◆ Given task
Write the records from the line containing "Task: Click the Killow minifigure image" through the line containing "Action: [x=843, y=137]" as a JSON list of strings, one string per line, with blank lines left out. Leave the pictures out of your answer.

◆ Dataset content
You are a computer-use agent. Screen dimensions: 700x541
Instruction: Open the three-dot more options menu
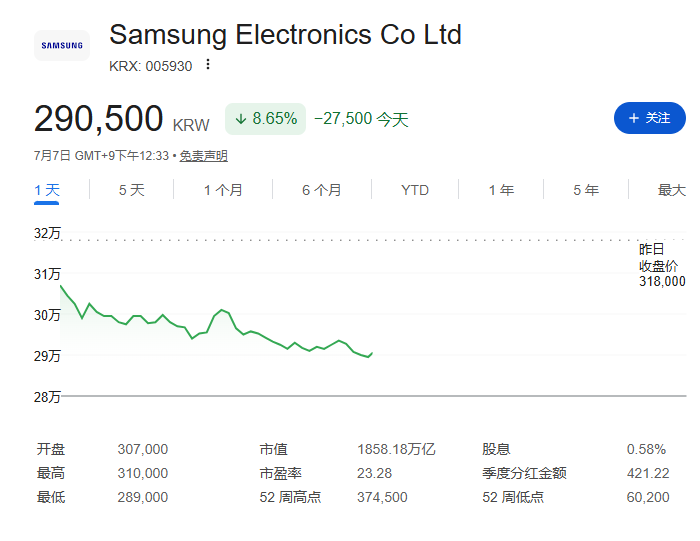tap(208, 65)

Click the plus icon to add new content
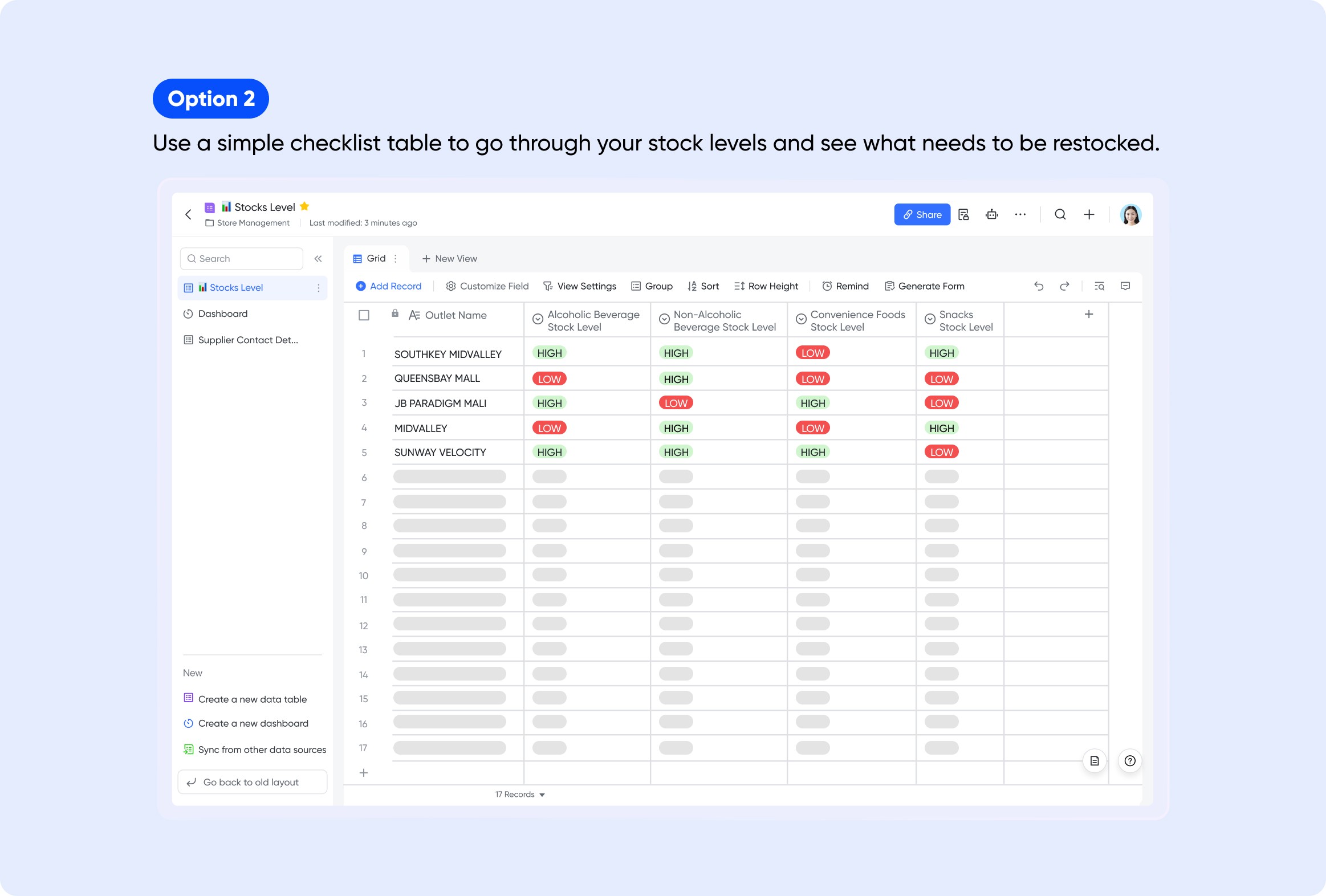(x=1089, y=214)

--

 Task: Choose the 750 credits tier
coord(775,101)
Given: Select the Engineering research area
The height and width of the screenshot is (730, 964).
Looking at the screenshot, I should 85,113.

---

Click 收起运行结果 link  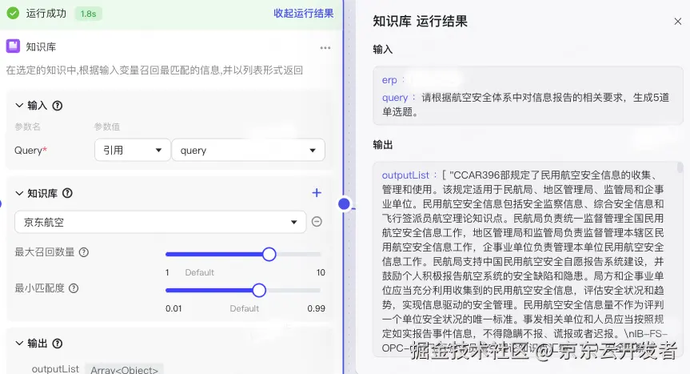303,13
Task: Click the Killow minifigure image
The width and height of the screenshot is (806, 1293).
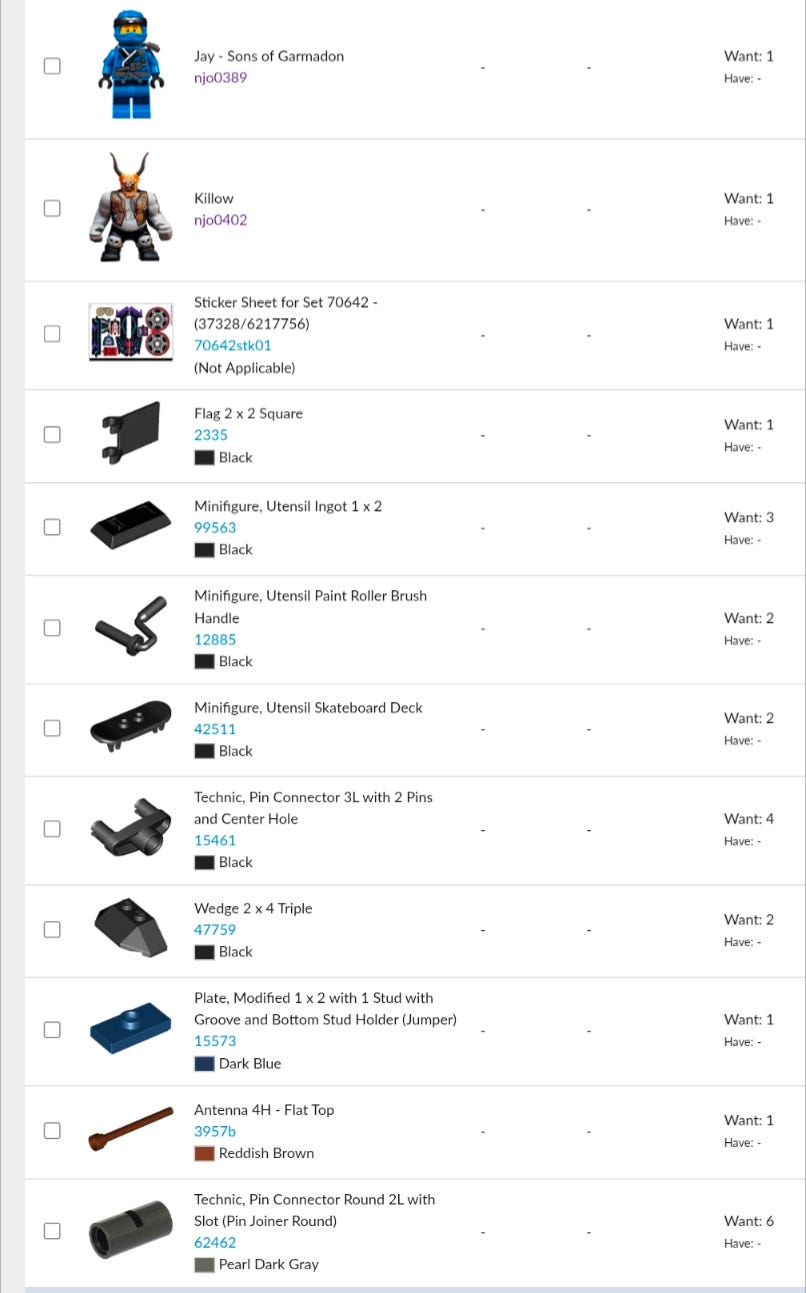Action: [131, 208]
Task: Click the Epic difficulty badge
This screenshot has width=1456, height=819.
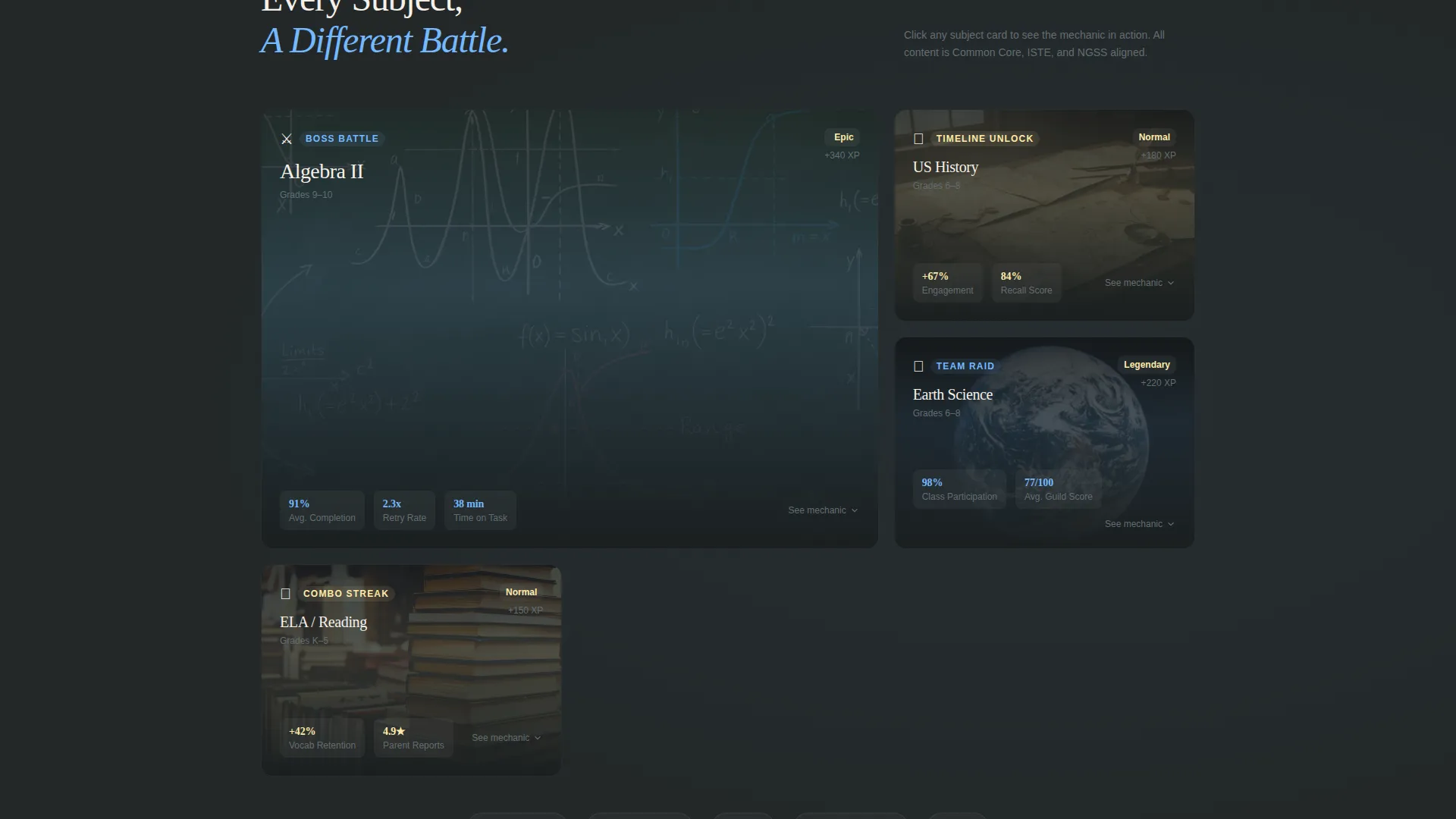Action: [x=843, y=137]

◆ Result below
[
  "Task: Click the Killow minifigure image",
  "The width and height of the screenshot is (806, 1293).",
  "Action: [131, 208]",
  "Task: Click the Epic difficulty badge",
  "This screenshot has width=1456, height=819.",
  "Action: [x=843, y=137]"
]